------------------------------------------------------------------------------- help for wdireshape -------------------------------------------------------------------------------
Title
wdireshape --- Reshapes the World Development Indicators (WDI) database for panel data, seemingly unrelated regression, or cross-sectional analysis
+--------------------+ ----+ Table of Contents +-----------------------------------------------
Syntax General description of wdireshape Description of the options Examples References Acknowledgments Author information -------------------------------------------------------------------------------
Check the number of indicators and their order of appearance in a WDI dataset
wdireshape, sername(varname)
Reshape the dataset
wdireshape newvarlist, prepend(letter(s)) ctyname(varname) sername( varname) ctycode(varname) sercode(varname) [other options]

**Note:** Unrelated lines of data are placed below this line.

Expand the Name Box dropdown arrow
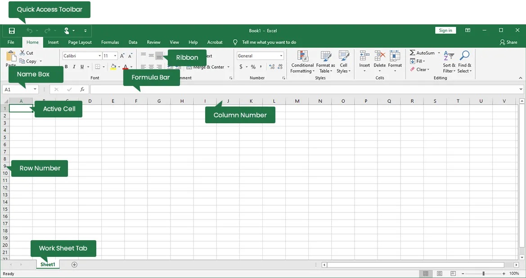526x278 pixels. click(x=35, y=90)
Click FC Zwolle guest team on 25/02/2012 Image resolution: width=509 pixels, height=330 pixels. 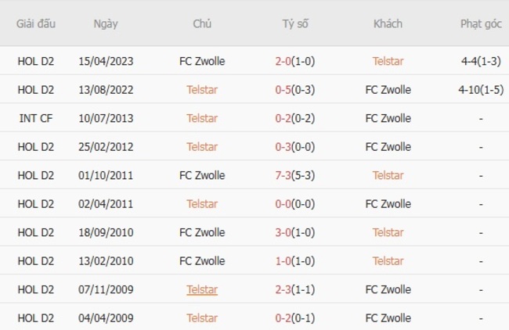click(x=388, y=147)

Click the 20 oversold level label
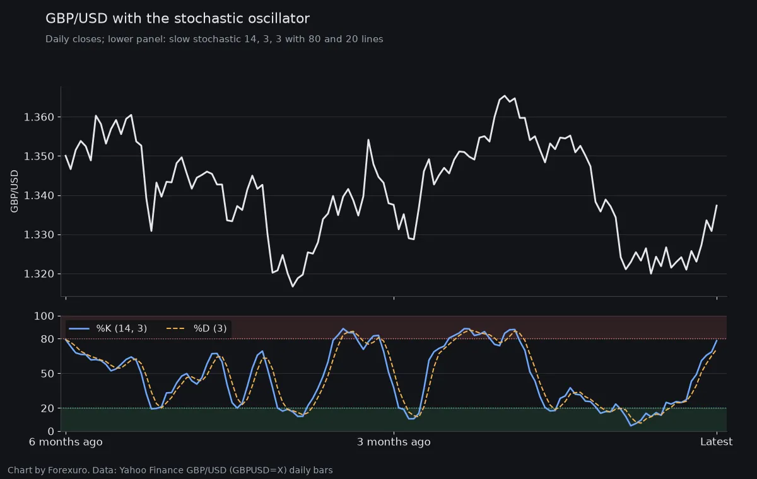pyautogui.click(x=49, y=408)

options Description ------------------------------------------------------------------------- Options prepend(letter(s)) indicate the prepending letter(s) ctyname(varname) indicate the variable holding the country names sername(varname) indicate the variable holding the series names ctycode(varname) indicate the variable containing the country code elements sercode(varname) indicate the variable holding the series code elements byper(#) reshape the data using sub-periods startyr(#) indicate the first year of the time period endyr(#) indicate the last year of the time period byvar reshape the data variable by variable sur reshape in wide form for seemingly unrelated regression analysis cros reshape in wide form for cross-sectional analysis nstring(#) remove the WDI missing value symbols, the double dots (..) -------------------------------------------------------------------------
+-------------+ ----+ Description +------------------------------------------------------
wdireshape reshapes a Stata dataset obtained by insheeting a text (.csv) file downloaded from the World Development Indicators (WDI) website or extracted from the WDI CD-ROM. The new dataset has a structure suitable for panel-data analysis, seemingly unrelated regression (SUR), or cross-sectional modeling. The panel-data structure is known as long form and the SUR and cross-sectional structures are known as wide form. wdireshape, a wrapper for the Stata's official reshape command (see reshape), enables users to rename the indicators with names of their devising. However, the number of variable names supplied and their order must match those of the indicators in the spreadsheet. After insheeting the raw dataset to be reshaped, users can use the first syntax of wdireshape to determine the number of indicators as well as their order of appearance in the dataset. While reshaping the data, wdireshape places the WDI series descriptors into labels and attaches them to the user-supplied variable names. Note that, for long series descriptors, labels will be truncated to 80 characters.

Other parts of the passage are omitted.